Objective: Could you quote the Retail Week Live article below, between "On my walk back" and "and the dry.", inclusive?

-------- Article --------

On my walk back to my hotel from the first day of Retail Week Live held at London Hilton Metropole, I walked through both rain and snow even though the skies were blue.
The weather reminded me of retail in UK today where you tend to get a little bit of everything. Despite – or maybe because of – a gloomy economic picture, there is serious innovation and great success stories going on in UK retail and the first day of Retail Week Live did a great job capturing the good and the bad, the sun and the clouds, or in the case of my walk home, the wet and the dry.
So, with that in mind, let me share the five things today that I took away from Retail Week Live:
1. It’s a fact: Engaged Associates = Loyal Customers = Higher Profit. UK retailers are proving that your workforce is your brand. Homebase Managing Director Paul Loft and Pets at Home People Director Ryan Cheyne presented very compelling data that linked associates engagement to customer loyalty and, ultimately, higher profits. What was particularly interesting was the idea that, from a customer satisfaction perspective, only 6 percent (!) of UK retail customers are Neutral or worse about their customer experience. That means 92 percent of UK retail customers are Satisfied or Very Satisfied (with most being simply Satisfied). What is impressive is that when a customer moves from Satisfied to Very Satisfied they spend more with a retailer! Homebase showed that when a customer moved from Satisfied to Very Satisfied due on one metric (associate availability) they would spend 41 percent more than those that just stayed Satisfied. Pets at Home told a great story about it realizing that its lowest satisfaction scores came during peak times. They raised awareness of the problem with their stores, worked on getting the and best teams in at peak times, and surprise, service scores increased and sales increased.
2. The Associate is important in an omnichannel world. While much of today’s conversation revolved around customer loyalty modeling, omnichannel, and cool new store technology, virtually every retail executive that spoke stressed the importance of the associate in the value chain. While mobile and online retail will grow at incredible rates, the vast majority of transactions will still occur in the stores and your associates are a catalyst to maximize the value of those transactions. For all the dollars that are invested in a consistent brand experience across all channels, retailers must make sure that they invest some of it in their associates so that they are empowered and enabled to deliver the experience that your customers want. Along these lines, Cheyne from Pets at Home had a great quote (which I am paraphrasing), “The one thing that all retail brands that we admire have in common is that they have a great culture.” Culture doesn’t happen by accident. Invest in it.
3. New omnichannel technology will help eliminate down time in your stores. Every retailer has stores that associates have idle time even when operating with minimum staff. Some retailers are looking to fill this idle time with in-store fulfillment tasks. The problem is that packing boxes is outside of the sales associates’ area of expertise. However, Kate Ancketill, CEO and Founder of GDR Creative Intelligence, showed a different solution this morning. There is a new technology which allow online customers to consult with store associates via video conference. The associate can use a tablet or other internet-connected camera to provide product information, show merchandise, and answer customer questions. While the technology has not yet been brought to market (and I cannot find the name of the company that is developing it), it was cool and I can definitely see retailers making good use of it when it comes out. I’ll try to find out more and share that information with you when I do.

-------- Data provided --------

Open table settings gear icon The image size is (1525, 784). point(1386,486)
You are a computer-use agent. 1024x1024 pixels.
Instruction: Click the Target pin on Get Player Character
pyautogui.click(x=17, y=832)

--------

Solution to this task:
On my walk back to my hotel from the first day of Retail Week Live held at London Hilton Metropole, I walked through both rain and snow even though the skies were blue.
The weather reminded me of retail in UK today where you tend to get a little bit of everything. Despite – or maybe because of – a gloomy economic picture, there is serious innovation and great success stories going on in UK retail and the first day of Retail Week Live did a great job capturing the good and the bad, the sun and the clouds, or in the case of my walk home, the wet and the dry.